- _What is expected_: Search the records below for the word "agent" and show every line where it occurs.
START Dataset records
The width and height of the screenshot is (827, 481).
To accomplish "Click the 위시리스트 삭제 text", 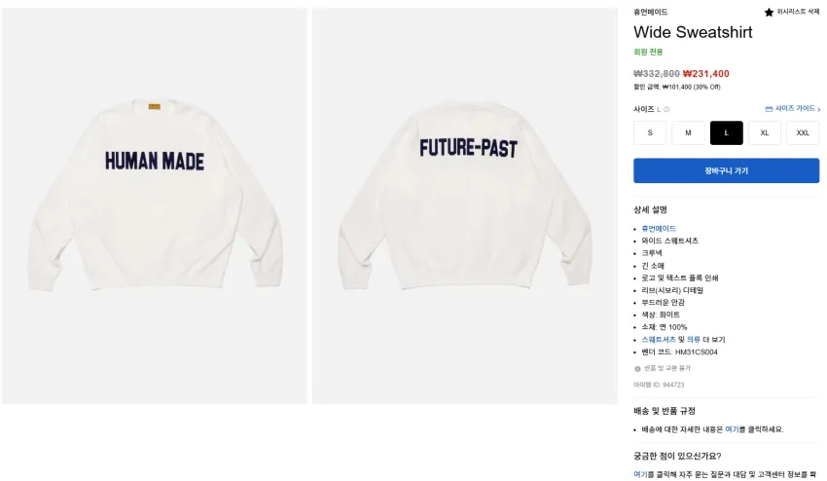I will [798, 12].
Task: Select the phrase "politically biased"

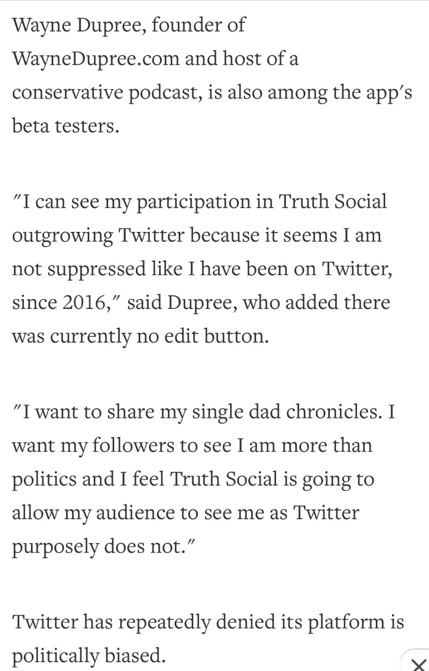Action: tap(89, 655)
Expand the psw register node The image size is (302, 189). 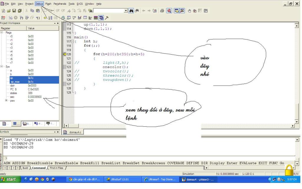pyautogui.click(x=6, y=101)

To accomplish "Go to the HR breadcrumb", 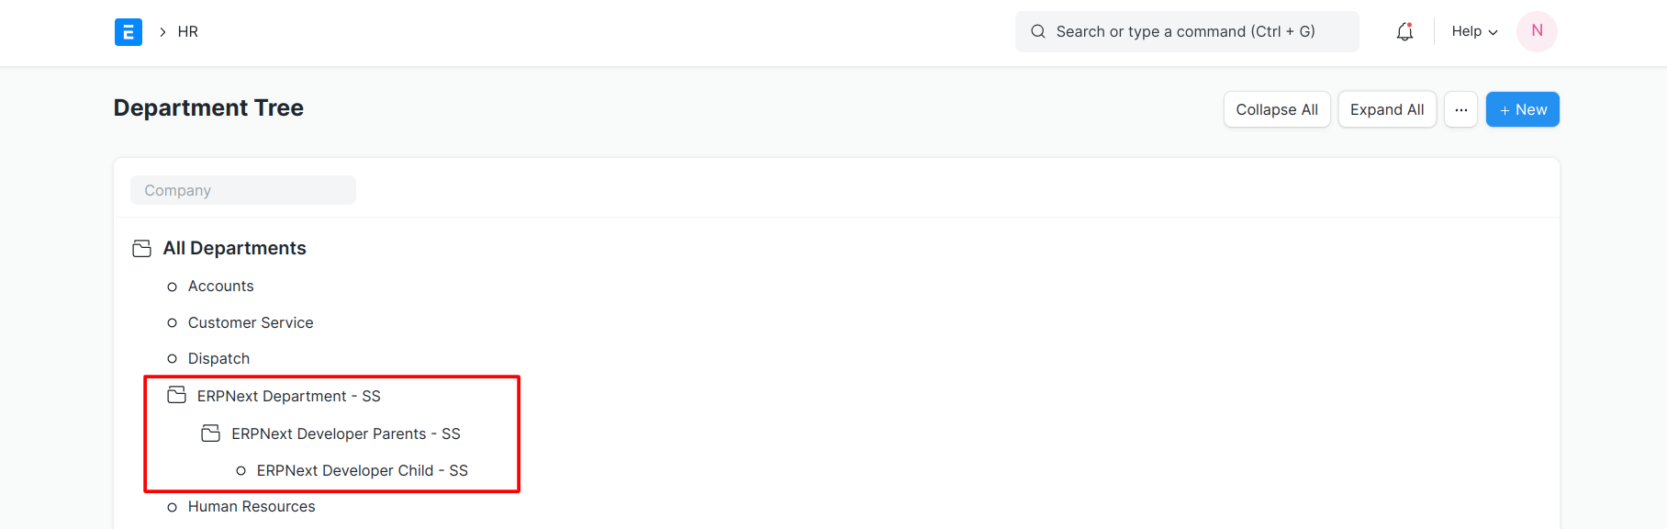I will [x=188, y=32].
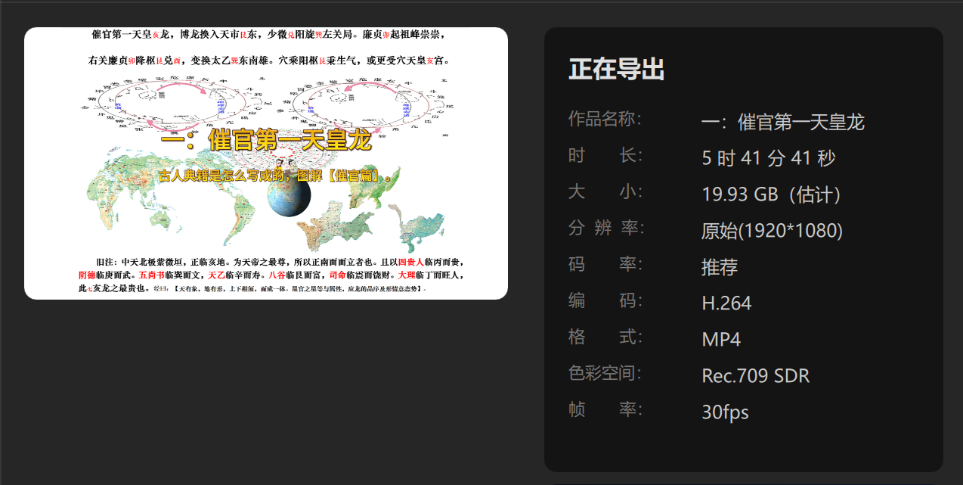Click the export preview thumbnail
This screenshot has width=963, height=485.
click(x=266, y=163)
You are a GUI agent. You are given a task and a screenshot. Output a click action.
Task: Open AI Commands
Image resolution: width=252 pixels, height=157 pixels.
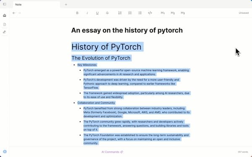tap(112, 152)
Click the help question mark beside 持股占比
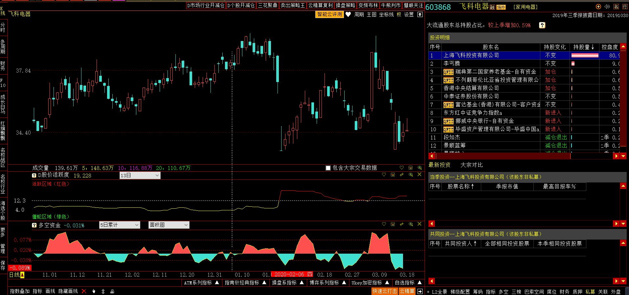The image size is (629, 295). 542,25
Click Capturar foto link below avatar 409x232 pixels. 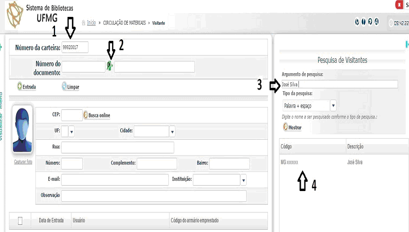23,162
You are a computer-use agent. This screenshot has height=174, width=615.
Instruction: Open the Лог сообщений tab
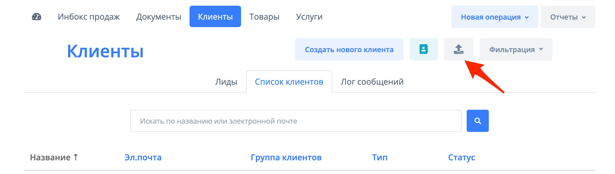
END Dataset records
- _Solution to this problem_:
You are a GUI agent. You are given a task and a screenshot. Output a click action.
You are a computer-use agent. This screenshot has height=174, width=615.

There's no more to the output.